A décalage que afasta alunos e professores
“A escola que temos continua a reproduzir socialmente os seus alunos. É incontornável. De facto, e não obstante o grande esforço dos diversos atores educativos, continua a haver uma enorme incapacidade de intervenção a montante. As famílias continuam a ser as principais responsáveis pelos diversos comportamentos sociais dos seus educandos, seja em termos de aprendizagem, em termos de expetativas ou em termos de definição de horizontes e por muito que a escola faça, é sempre preciso encontrar outras soluções junto de algumas famílias que podem passar por apoios sociais, criação de emprego ou acompanhamento técnico das mesmas”, alerta o dirigente.
Apesar dos esforços, tem sido difícil diluir as diferenças e garantir a igualdade e equidade que a Constituição exige. Muito se conseguiu, mas muito há a fazer. “Continuamos, contudo, a ser testemunhas de crianças que chegam à escola pouco cuidadas, mal alimentadas ou mal vestidas. Continuamos a assistir, nas escolas, à proverbial redução de meios humanos ou outros e, sem dúvida, percebemos que esta situação, infelizmente, se irá manter por muitos anos”.
A Ação Social Escolar tem sido um apoio importante na redução das desigualdades. “Mas temos consciência que muito resta a fazer até chegar o dia em que a proveniência social das crianças deixe de ser o elemento mais marcante no processo de aprendizagem e concomitante sucesso educativo dos mesmos”. “As escolas precisam de mais recursos humanos e técnicos. Precisam de mais meios efetivos de forma a poder acompanhar os alunos também junto das famílias. Precisam de ser mais valorizadas e socialmente mais acreditadas. É pela Educação que vamos!”
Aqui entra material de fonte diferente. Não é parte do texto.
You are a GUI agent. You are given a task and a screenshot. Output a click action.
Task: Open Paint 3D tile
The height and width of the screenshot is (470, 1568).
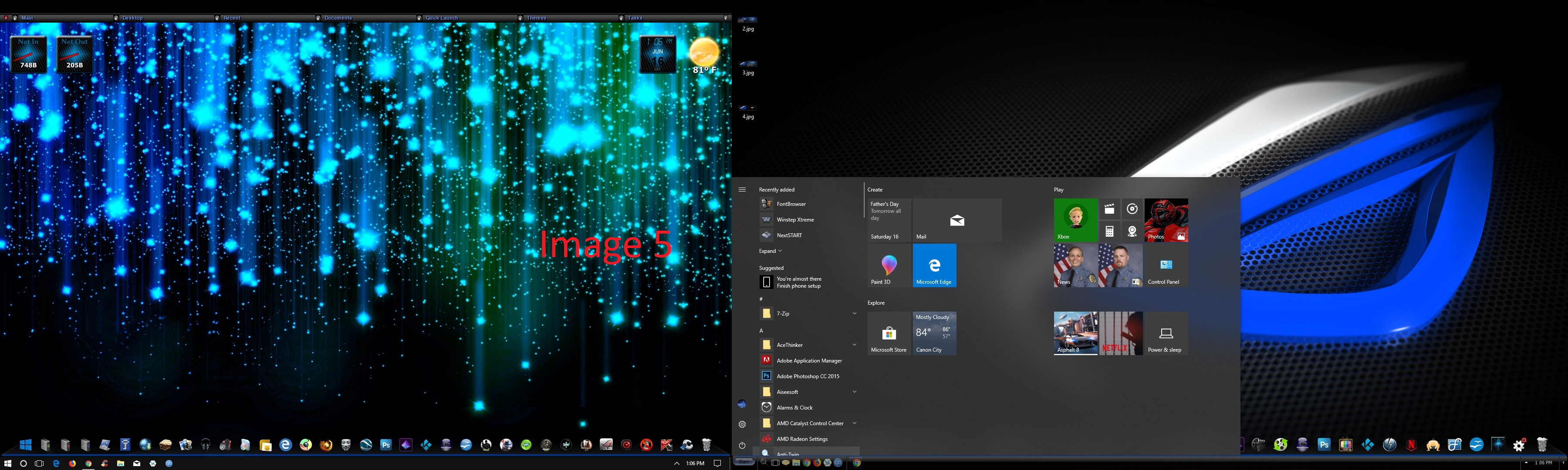tap(889, 266)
Neste momento, um dos maiores problemas que a escola atravessa é a distância de idades entre alunos e professores. A idade média dos educadores de infância aproxima-se dos 55 anos e a dos docentes do 1.º Ciclo ultrapassa os 50. Para Manuel Pereira, “esta décalage afasta uns e outros nomeadamente em termos psicológicos e em termos de relacionamento imediato”. “De facto, neste momento, os alunos do pré-escolar e do 1.º Ciclo, genericamente, olham os respetivos professores como estando, em termos etários, próximos dos seus avós com toda a carga psicológica que tal acarreta nomeadamente em termos comportamentais”.